I am writing a Neural Network, which output is not used directly for the loss-function, but rather as the input for a simulation model. After the simulation ran, I am using the simulated_value and the real_value (target) to define pretty much a MSE-Loss.
In pseudo code my loss looks something like this:
def simulation_loss(sim_params=nn_model_output, batch=batch):
sim_value = RUN_SIMULATION(sim_params)
sim_value.requires_grad = True
real_value = batch['target']
loss = nn.MSE(input=sim_value, target=real_value)
return loss
It seems, that because I am cutting off the original gradient from nn_model_output, NN-model does not converge.
How can I run this sort of loss-function including a simulation model? Do I need to define a custom torch.autograd.Function with a backwards call? And if so, how should I pass the gradient, if there is no derivative from the simulation model possible? Or should I treat the simulation as an activation-function?
Yes, detaching a tensor from the computation graph and calling .requires_grad = True on the already detached tensor will not reattach it to the original computation graph.
Yes, if your simulation model is not using differentiable PyTorch operations.
I don’t know why no derivative is possible, but in this case you might not be able to backpropagate and compute gradients at all.
All activation functions are differentiable, so also unclear how to understand this statement.
The simulation model is a Finite-Element-Model running separately in MatLab. I am not quite sure, how a feasible derivative of the simulation model might look like. So, does that mean, this kind of combined computation between NN & Simulation Model is not possible?
I wouldn’t claim it’s impossible, but you would still need to figure out how the backward pass could be calculated. In the end you need to pass gradients to the simulation model (e.g. from the loss) and backpropagate it to the trainable PyTorch model.
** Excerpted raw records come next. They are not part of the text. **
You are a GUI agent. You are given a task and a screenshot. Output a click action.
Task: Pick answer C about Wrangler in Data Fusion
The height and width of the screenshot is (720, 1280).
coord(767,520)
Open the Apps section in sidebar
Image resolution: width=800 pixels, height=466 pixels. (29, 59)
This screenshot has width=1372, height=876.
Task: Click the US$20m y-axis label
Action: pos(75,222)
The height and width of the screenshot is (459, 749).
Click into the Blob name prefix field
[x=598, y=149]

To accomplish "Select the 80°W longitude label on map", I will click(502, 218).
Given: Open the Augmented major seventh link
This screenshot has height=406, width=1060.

You could try to “estimate” these gradients somehow if a direct computation is not possible, but the gradient has to flow through the simulation model somehow (unless you don’t want to backpropagate at all and want to use another optimization method).
I could use the discretized output from the simulation, use it to calculate through the difference the slope and therefore a simplified derivative. This might work.
As this is the first time I am writing such a custom torch.autograd.Function, can you please give me a rough structure of the backwards call? Thank you very much!
This tutorial shows you how the backward is implemented.
The backward method expects a grad_output tensor, representing the incoming gradient w.r.t. the layer’s output, calculates a new gradient w.r.t. its inputs, and returns it.